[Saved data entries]
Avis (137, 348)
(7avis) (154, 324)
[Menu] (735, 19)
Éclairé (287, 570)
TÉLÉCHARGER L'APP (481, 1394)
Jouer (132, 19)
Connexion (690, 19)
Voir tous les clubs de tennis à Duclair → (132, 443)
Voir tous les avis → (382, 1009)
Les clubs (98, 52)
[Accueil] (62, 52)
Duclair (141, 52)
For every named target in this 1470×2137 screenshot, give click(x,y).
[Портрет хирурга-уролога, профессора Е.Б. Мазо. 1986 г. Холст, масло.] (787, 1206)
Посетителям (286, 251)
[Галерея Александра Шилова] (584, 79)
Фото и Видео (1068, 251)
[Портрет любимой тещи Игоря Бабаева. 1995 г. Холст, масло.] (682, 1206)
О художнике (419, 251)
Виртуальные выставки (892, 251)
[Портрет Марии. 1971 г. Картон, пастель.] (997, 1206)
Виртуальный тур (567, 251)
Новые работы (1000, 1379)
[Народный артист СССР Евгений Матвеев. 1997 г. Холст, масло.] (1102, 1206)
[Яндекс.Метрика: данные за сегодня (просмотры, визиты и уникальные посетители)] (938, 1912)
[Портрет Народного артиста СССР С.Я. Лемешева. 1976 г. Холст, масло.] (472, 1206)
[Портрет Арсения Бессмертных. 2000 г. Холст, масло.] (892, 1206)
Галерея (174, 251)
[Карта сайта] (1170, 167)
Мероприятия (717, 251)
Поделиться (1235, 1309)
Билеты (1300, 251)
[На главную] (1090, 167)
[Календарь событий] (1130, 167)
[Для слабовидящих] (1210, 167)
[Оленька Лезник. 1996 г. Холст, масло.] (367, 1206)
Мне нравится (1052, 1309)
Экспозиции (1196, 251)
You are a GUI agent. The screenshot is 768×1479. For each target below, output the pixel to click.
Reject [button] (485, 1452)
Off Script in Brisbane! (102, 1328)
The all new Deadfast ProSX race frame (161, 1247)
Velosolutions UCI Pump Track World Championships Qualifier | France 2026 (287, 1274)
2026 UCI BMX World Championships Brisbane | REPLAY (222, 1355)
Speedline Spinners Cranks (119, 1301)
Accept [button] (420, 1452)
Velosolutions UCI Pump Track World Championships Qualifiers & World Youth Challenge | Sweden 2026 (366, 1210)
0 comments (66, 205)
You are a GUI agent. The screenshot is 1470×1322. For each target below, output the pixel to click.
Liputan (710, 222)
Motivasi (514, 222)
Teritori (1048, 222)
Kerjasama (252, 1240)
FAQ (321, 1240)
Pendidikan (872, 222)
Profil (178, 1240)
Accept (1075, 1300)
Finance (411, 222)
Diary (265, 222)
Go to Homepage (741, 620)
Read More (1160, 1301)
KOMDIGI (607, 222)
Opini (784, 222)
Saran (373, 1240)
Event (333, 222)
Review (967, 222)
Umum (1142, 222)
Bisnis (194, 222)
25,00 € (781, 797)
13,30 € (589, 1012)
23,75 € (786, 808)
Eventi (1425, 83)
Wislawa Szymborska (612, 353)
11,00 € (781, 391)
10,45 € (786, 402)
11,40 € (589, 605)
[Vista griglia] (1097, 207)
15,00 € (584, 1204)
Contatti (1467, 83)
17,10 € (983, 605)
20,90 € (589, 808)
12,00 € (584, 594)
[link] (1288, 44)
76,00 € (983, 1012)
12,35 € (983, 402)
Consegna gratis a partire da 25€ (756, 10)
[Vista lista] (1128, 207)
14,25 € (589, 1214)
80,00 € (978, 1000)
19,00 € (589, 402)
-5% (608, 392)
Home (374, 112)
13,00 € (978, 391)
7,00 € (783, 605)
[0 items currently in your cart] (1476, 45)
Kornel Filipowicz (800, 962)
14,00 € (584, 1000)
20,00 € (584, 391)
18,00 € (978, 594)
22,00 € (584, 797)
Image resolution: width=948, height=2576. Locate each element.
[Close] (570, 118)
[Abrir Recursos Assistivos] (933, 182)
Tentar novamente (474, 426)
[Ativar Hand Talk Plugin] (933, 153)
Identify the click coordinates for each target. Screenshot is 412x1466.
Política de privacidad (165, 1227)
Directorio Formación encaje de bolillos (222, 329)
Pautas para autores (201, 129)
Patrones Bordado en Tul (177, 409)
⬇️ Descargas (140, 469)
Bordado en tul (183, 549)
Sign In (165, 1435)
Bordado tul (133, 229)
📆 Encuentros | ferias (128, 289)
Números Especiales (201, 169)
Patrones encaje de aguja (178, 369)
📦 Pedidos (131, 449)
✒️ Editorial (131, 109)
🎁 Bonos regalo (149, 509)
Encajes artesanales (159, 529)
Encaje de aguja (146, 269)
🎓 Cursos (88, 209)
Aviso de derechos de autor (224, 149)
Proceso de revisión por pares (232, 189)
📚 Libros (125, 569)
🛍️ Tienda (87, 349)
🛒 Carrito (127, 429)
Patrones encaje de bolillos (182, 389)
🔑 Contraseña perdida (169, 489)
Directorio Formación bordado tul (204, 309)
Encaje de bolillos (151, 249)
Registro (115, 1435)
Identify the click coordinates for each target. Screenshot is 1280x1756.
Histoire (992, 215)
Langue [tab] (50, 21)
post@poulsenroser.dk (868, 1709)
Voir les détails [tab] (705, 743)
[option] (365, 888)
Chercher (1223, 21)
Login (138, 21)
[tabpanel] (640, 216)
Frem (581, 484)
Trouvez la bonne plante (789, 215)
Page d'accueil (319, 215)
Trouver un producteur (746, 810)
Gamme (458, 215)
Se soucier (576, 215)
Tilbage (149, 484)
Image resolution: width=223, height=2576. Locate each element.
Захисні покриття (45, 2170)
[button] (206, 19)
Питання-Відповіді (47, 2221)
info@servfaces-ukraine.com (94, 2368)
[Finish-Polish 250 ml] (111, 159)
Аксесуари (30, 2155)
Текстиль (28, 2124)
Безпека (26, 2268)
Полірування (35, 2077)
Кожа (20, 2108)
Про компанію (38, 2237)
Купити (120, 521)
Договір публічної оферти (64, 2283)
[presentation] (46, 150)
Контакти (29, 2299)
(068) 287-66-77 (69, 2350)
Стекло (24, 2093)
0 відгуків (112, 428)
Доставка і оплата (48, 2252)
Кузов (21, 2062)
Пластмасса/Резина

■ **Work to be completed**: Transcribe verbatim. Cover the lines from the first line of the entries above to the line containing "Новые работы (1000, 1379)", inclusive.

■ **Solution for this task**:
Avis (137, 348)
(7avis) (154, 324)
[Menu] (735, 19)
Éclairé (287, 570)
TÉLÉCHARGER L'APP (481, 1394)
Jouer (132, 19)
Connexion (690, 19)
Voir tous les clubs de tennis à Duclair → (132, 443)
Voir tous les avis → (382, 1009)
Les clubs (98, 52)
[Accueil] (62, 52)
Duclair (141, 52)
For every named target in this 1470×2137 screenshot, give click(x,y).
[Портрет хирурга-уролога, профессора Е.Б. Мазо. 1986 г. Холст, масло.] (787, 1206)
Посетителям (286, 251)
[Галерея Александра Шилова] (584, 79)
Фото и Видео (1068, 251)
[Портрет любимой тещи Игоря Бабаева. 1995 г. Холст, масло.] (682, 1206)
О художнике (419, 251)
Виртуальные выставки (892, 251)
[Портрет Марии. 1971 г. Картон, пастель.] (997, 1206)
Виртуальный тур (567, 251)
Новые работы (1000, 1379)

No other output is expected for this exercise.